What are the similarities and differences between Data-Driven and Document-Driven DSS?

Document-Driven DSS is a relatively new category of Decision Support. There are certainly similarities to the more familiar Data-Driven DSS, but there are also major differences.

In my framework paper (Power, 2001), Document-Driven DSS are defined as integrating "a variety of storage and processing technologies to provide complete document retrieval and analysis." The Web provides access to large document databases including databases of hypertext documents, images, sounds and video. Examples of documents that would be accessed by a Document-Driven DSS are policies and procedures, product specifications, catalogs, news stories, and corporate historical documents, including minutes of meetings, corporate records, and important correspondence. A search engine is a powerful decision-aiding tool associated with a Document-Driven DSS (cf., Fedorowicz, 1993, pp. 125-136).

A defining difference is that Data-Driven DSS help managers analyze, display and manipulate large structured data sets that contain numeric and short character strings while Document-Driven DSS analyze, display and manipulate text including logical units of text called documents (cf., Sullivan, 2001).

Another defining difference is the analysis tools used for decision support.

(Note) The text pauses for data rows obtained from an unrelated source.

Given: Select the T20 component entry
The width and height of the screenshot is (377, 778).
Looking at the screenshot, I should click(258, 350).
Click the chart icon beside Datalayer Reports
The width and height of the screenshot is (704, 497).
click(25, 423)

Data-Driven DSS use quantitative and statistical tools for ordering, summarizing and evaluating the specific contents of a subject-oriented data warehouse. Document-Driven DSS use natural language and statistical tools for extracting, categorizing, indexing and summarizing subject-oriented document warehouses.

What are the similarities? First, both systems use databases with very large collections of information to drive or create decision support capabilities.

Second, both types of systems require the definition of metadata and the cleaning, extraction and loading of data into an appropriate data management system using an organizing framework or model.

Third, building either type of system involves understanding the decision support needs of the targeted users. Also, user needs can and will change so rapid application development or prototyping is often desirable for either category of DSS. Neither type of system can meet all of the decision support needs of all managers in an organization. The best development approach is to try to meet a specific, well-defined need initially and then incrementally expand the structured data or documents that are captured and organized in the foundation data/document management system.

Document-Driven DSS help managers process "soft" or qualitative information and Data-Driven DSS help managers process "hard" or numeric data. Both categories of DSS come in "various shapes and sizes". Some systems support senior managers and others support functional decision makers on narrowly-defined tasks. The Web has increased the need for and the possibilities associated with Document-Driven DSS. Please check the following references for more ideas on this Ask Dan! question.


Fedorowicz, J. "A Technology Infrastructure for Document-Based Decision Support Systems", in Sprague, R. and H. J. Watson, Decision Support Systems: Putting Theory into Practice (Third Edition), Prentice-Hall, 1993, pp. 125-136.

Power, D. J., "Supporting Decision-Makers: An Expanded Framework", Informing Science eBook, June 2001.

Sullivan, Dan. Document Warehousing and Text Mining. New York: Wiley Computer Publishing, 2001.

The above response is from Power, D., What are the similarities and differences between Data-Driven and Document-Driven DSS? DSS News, Vol. 2, No. 11, May 20, 2001.